Instruções do exercício: Selecione e copie todas as linhas que contêm a palavra "callout". Maiúsculas e minúsculas são diferenciadas.

Linhas de entrada:
= = = = =
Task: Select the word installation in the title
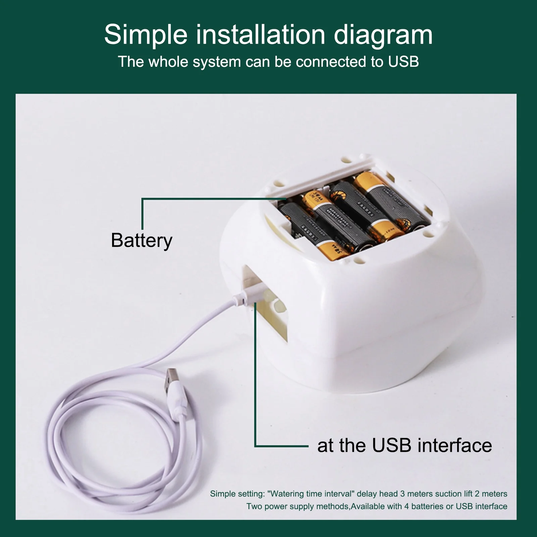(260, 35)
= = = = =
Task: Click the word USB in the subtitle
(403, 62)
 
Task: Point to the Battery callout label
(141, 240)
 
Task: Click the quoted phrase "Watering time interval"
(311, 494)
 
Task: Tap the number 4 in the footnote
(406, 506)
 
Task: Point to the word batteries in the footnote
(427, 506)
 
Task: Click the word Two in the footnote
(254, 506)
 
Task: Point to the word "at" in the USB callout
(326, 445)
= = = = =
Resposta escrita:
Task: Point to the Battery callout label
Task: Point to the word "at" in the USB callout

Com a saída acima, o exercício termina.